Zoë’s world changed again six years later.  She was in her room, researching a term paper.  Unlike her brother, she was using her Reading Week to study.  Of course, she was a few months away from graduation.  Neal still had the rest of the year before he had to “take school and the real world seriously,” as he had put it before leaving.

            She envied him his perspective.  At the same time, she looked forward to graduation and then teacher’s college.  And for that, she needed exemplary grades.

            In the middle of a tricky paragraph in her textbook, the telephone started to ring down the hall.  An inexplicable shiver began in her chest and pin-pricked its way up her spine to the base of her neck.  She got up from her desk slowly and came to her door.  She peeked out, and looked down the hall.

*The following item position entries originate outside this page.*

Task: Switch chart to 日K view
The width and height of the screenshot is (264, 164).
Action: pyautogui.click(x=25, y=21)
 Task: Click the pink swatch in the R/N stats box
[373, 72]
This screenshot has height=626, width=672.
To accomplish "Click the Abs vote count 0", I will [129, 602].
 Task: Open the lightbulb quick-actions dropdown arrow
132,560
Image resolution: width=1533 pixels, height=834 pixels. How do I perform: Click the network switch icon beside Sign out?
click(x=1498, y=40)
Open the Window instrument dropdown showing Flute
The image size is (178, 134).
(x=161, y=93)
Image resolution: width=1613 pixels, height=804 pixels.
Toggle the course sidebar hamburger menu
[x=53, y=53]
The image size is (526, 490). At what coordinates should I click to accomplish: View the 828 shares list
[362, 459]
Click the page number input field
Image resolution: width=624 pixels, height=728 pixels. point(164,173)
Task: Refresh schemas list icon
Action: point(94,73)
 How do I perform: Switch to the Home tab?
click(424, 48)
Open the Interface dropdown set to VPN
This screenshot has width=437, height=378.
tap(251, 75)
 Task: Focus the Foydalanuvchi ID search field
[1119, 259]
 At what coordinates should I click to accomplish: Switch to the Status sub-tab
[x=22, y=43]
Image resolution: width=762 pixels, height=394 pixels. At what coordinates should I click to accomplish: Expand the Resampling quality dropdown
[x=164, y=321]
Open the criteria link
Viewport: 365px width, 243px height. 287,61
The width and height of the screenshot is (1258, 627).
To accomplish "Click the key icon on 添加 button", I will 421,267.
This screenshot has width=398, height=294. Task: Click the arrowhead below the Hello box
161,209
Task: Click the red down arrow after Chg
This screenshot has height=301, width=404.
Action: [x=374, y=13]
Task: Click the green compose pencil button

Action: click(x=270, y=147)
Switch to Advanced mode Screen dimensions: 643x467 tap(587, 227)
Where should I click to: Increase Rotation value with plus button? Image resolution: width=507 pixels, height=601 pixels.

            The phone kept ringing, sitting on the hall table.  Zoë bit her lip and walked towards it.  She stuck out her hand, and cringed when the phone rang as she was about to pick it up.  She wondered what she was scared of.

            “Hello?” Zoë said, putting the receiver to her ear.

            “Good morning, Zoë,” Her best friend, Hope, answered. 

            “Hope, it’s you!  What a relief.  I had the weirdest feeling just now…”

            “Zoë, have the boys left on that ski trip yet?”  Hope asked, her voice flat.

            “They left last night, on a red-eye.  Why?” Zoë asked.  For a moment, she had thought she was just being paranoid.  Now, with Hope’s question, she was worried again.  Something was wrong.

            “Turn on the television,” Hope replied. 

            Zoë carried the portable phone with her down the stairs, entering the family room with the big screen television.  She turned it on.

            “…freak storm, which has meteorologists baffled.  The city of Vancouver is experiencing flooding and water damage at unprecedented levels.  Outlying communities have yet to report in, but authorities estimate millions of dollars worth of damage…”

            Zoë muted the news commentator, hardly daring to look at pictures behind the anchorwoman that featured flooded streets, downed trees, and devastated houses.

            “What is this?” Zoë asked Hope.

            “There was a hurricane.  It’s been on every channel this morning; it hit B.C. really hard last night.  Have you heard from your brother?”

            Zoë took a deep breath.  “No.”  It was like the night of her mother’s accident all over again.  She wondered what odd instinct had told her, with the ringing of the phone, that death once again was being carried over the wires.

            “I don’t want you to panic, but I would try calling your chalet, and the airline.  That whole area is in chaos.  I’m really worried about them.”

            “You and me both.”  Zoë ran her fingers through her hair, brushing it back from her face.  She struggled not to cry.

            “Zoë, I’ll be home tomorrow from school.  I’ll talk to you then and hopefully we’ll know more.”

            “Okay.”  Zoë rubbed her hand across her face, cutting off the sniffles before they could start.  She didn’t want to cry, not on the phone.  She held it in.

            The crying didn’t start until the airline informed her father that the plane never reached Vancouver.  She sat at the kitchen table that night while her father spoke with them.  She rested her head on her outstretched arm, while he held her hand, occasionally giving her reassuring squeezes.

            It’s not the worst day of my life, she thought to herself.  This time, I knew what it was like to lose someone.  Sooner or later, this happens to everyone.

            But that was cold comfort.